# Is $\lim_{n \rightarrow \infty} \sum_{k = 1}^\infty \frac{(1-\epsilon(n))^k}{k}$ Finite When $\epsilon(n) \rightarrow 0$?

Consider the sum $$\sum_{k = 1}^\infty \frac{(1-\epsilon)^k}{k}$$ with $\epsilon \in (0,1)$. One can show (by the ratio test, for example) that the sum is finite.

Now, let $\epsilon(n)$ tend to $0$ as $n$ tends toward infinity. What can be said about the limit $$\lim_{n \rightarrow \infty} \sum_{k = 1}^\infty \frac{(1-\epsilon(n))^k}{k}?$$ Does it exist? Is it finite?

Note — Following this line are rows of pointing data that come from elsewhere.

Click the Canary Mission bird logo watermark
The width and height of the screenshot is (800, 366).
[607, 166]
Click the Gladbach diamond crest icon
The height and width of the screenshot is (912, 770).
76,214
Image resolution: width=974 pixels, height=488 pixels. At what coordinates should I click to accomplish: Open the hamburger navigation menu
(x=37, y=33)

The only approach I know would be to find a closed form for $$f(n) = \sum_{k = 1}^\infty \frac{(1-\epsilon(n))^k}{k}$$ in terms of $\epsilon(n)$ and inspect the limit, but I cannot make any progress on this front.

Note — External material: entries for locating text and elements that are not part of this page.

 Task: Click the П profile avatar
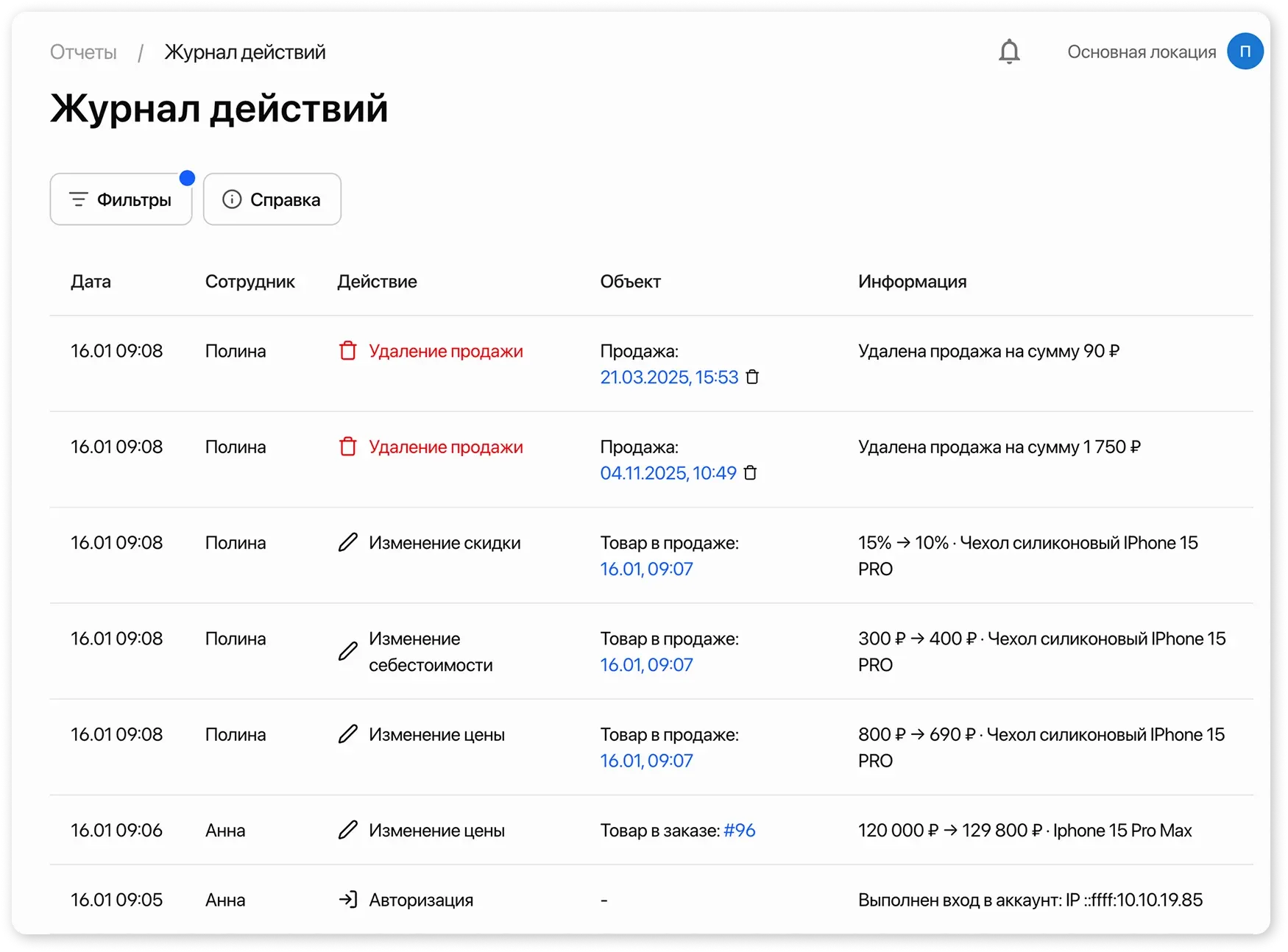coord(1245,51)
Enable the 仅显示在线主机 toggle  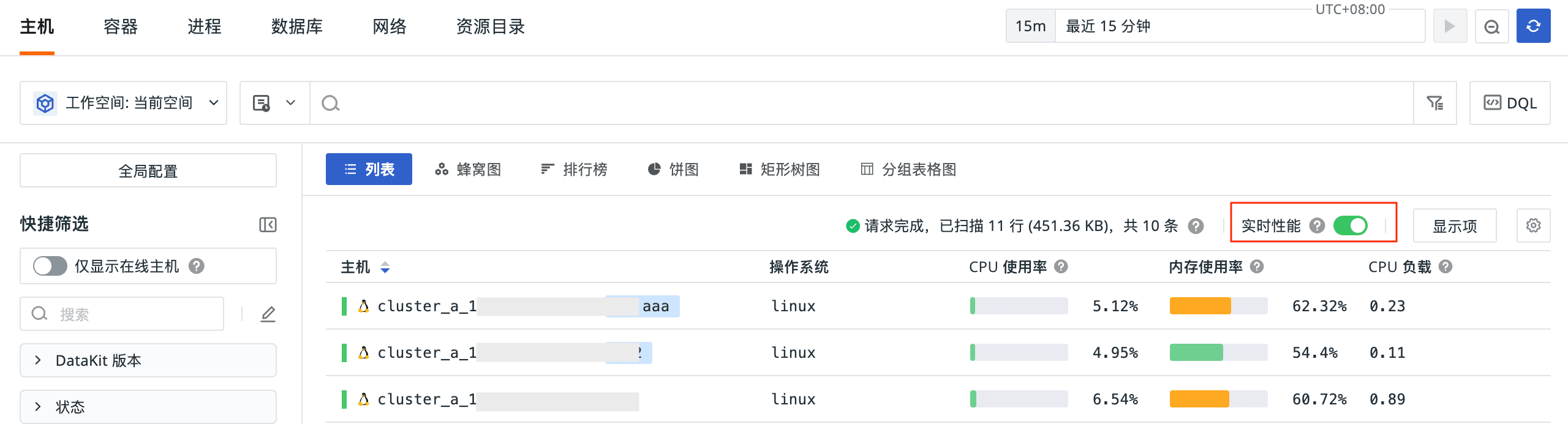(50, 266)
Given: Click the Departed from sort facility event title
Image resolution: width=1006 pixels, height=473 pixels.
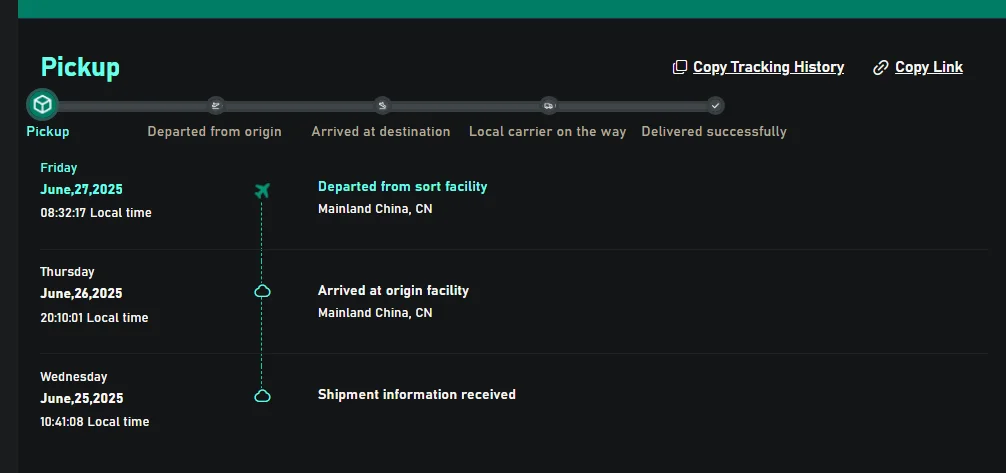Looking at the screenshot, I should 402,186.
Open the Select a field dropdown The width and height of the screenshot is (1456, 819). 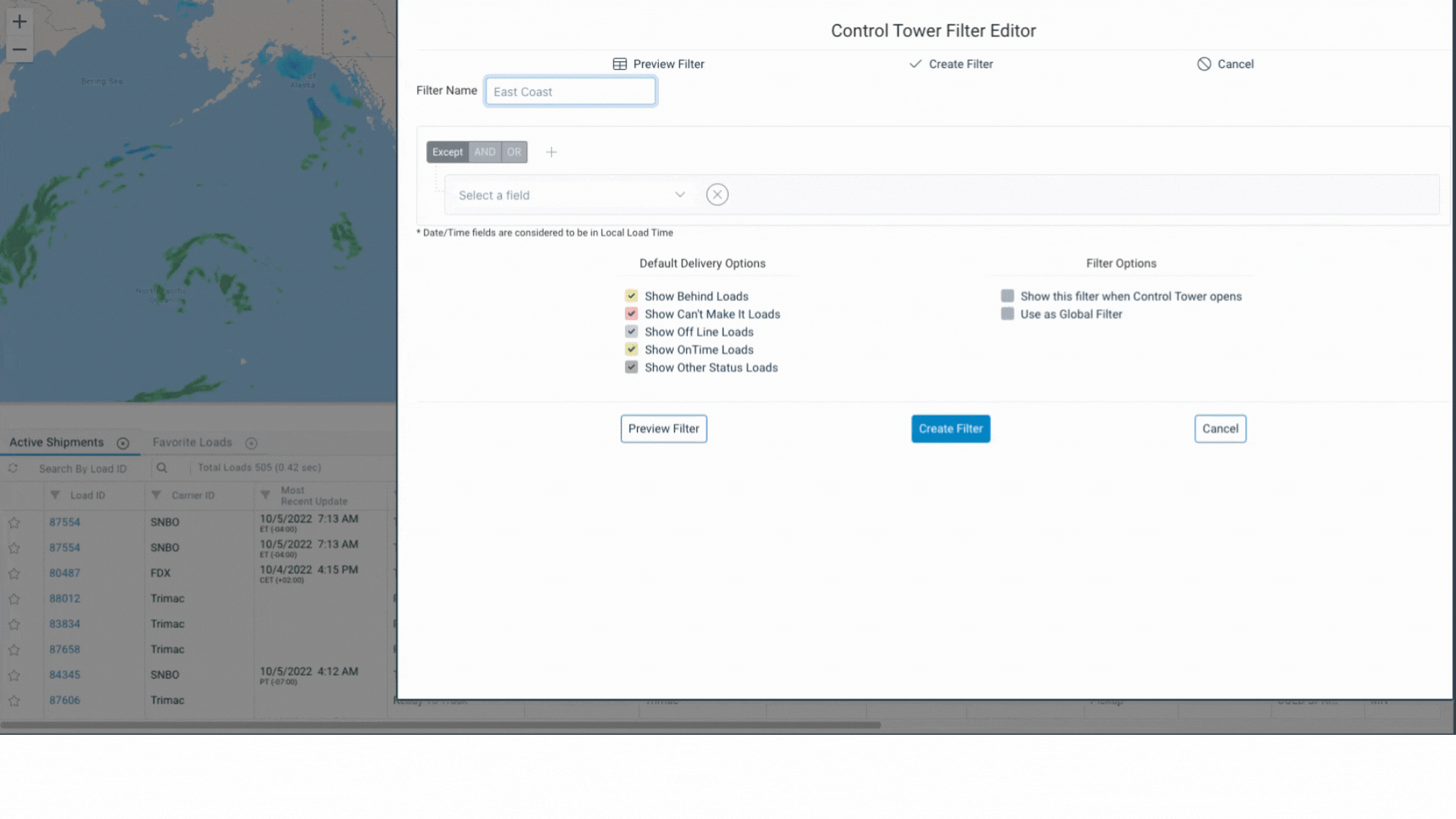coord(570,195)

Recall the Taylor series of $\ln(1-x)$ at $0$: $$\ln(1-x)=-\sum_{k=1}^{+\infty}\frac{x^k}{k}\qquad \forall -1\leq x<1.$$
Hence $$\sum_{k=1}^{+\infty}\frac{(1-\epsilon(n))^k}{k}=-\ln \epsilon(n)\longrightarrow +\infty.$$
For the closed form, note that $\dfrac{1}{1-t}=1+t+t^2+t^3+\cdots$ and integrate term by term from $0$ to $x$, where $x$ in your case is $1-\epsilon$.